◆ **Data supplied**
☆ ☆ ☆ ☆ ☆
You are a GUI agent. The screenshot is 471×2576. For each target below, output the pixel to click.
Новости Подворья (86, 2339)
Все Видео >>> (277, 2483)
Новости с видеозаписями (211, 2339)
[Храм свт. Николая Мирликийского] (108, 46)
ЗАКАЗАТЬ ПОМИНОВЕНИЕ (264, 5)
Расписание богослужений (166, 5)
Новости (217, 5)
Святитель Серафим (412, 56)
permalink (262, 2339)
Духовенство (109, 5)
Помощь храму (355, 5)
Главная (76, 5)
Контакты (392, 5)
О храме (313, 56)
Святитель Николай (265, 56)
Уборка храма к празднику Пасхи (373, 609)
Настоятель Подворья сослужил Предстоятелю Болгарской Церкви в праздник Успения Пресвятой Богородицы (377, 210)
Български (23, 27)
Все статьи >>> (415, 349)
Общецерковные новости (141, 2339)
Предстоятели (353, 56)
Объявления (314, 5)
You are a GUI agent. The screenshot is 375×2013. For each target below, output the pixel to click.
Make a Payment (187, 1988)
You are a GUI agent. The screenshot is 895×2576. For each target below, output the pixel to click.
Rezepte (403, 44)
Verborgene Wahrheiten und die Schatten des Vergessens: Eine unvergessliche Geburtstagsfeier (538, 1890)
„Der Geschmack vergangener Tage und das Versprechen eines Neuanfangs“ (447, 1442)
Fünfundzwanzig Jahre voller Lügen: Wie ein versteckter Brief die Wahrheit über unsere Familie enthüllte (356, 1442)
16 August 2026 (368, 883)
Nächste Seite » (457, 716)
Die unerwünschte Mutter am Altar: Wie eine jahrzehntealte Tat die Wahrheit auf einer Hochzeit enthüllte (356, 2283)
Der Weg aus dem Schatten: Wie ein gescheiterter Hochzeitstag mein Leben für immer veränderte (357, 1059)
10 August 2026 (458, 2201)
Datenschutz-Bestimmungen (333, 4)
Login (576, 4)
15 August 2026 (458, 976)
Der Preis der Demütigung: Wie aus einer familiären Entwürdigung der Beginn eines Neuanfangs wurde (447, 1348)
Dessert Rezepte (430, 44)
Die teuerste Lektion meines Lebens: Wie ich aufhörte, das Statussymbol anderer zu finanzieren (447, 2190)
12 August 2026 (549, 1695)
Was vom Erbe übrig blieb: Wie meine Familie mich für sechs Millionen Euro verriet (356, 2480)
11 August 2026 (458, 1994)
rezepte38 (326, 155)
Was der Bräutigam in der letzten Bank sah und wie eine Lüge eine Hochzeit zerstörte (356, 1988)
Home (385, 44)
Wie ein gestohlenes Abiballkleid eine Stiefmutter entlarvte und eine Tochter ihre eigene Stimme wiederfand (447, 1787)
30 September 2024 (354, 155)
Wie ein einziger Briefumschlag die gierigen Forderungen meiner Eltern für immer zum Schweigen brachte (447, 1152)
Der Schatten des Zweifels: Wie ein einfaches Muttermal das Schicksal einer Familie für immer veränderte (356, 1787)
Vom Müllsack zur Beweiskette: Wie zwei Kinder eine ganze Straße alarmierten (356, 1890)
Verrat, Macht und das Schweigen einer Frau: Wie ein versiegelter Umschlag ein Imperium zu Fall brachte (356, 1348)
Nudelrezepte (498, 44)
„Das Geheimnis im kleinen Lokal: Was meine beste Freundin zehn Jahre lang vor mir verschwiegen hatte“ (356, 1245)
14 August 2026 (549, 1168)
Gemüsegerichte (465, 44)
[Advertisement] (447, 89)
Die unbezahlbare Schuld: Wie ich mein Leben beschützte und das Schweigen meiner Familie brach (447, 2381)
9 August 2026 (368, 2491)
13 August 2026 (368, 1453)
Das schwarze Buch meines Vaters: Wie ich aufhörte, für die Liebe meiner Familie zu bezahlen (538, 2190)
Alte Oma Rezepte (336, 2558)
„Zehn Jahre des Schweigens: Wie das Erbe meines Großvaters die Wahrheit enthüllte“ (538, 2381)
☆ ☆ ☆ ☆ ☆
◆ **Exercise**
The required answer is the run of lines above, starting at the line with "Общецерковные новости (141, 2339)" and ending at the line with "Die unerwünschte Mutter", reproduced exactly with both ends.

◆ **Answer to this problem**
Общецерковные новости (141, 2339)
Предстоятели (353, 56)
Объявления (314, 5)
You are a GUI agent. The screenshot is 375×2013. For each target below, output the pixel to click.
Make a Payment (187, 1988)
You are a GUI agent. The screenshot is 895×2576. For each target below, output the pixel to click.
Rezepte (403, 44)
Verborgene Wahrheiten und die Schatten des Vergessens: Eine unvergessliche Geburtstagsfeier (538, 1890)
„Der Geschmack vergangener Tage und das Versprechen eines Neuanfangs“ (447, 1442)
Fünfundzwanzig Jahre voller Lügen: Wie ein versteckter Brief die Wahrheit über unsere Familie enthüllte (356, 1442)
16 August 2026 (368, 883)
Nächste Seite » (457, 716)
Die unerwünschte Mutter am Altar: Wie eine jahrzehntealte Tat die Wahrheit auf einer Hochzeit enthüllte (356, 2283)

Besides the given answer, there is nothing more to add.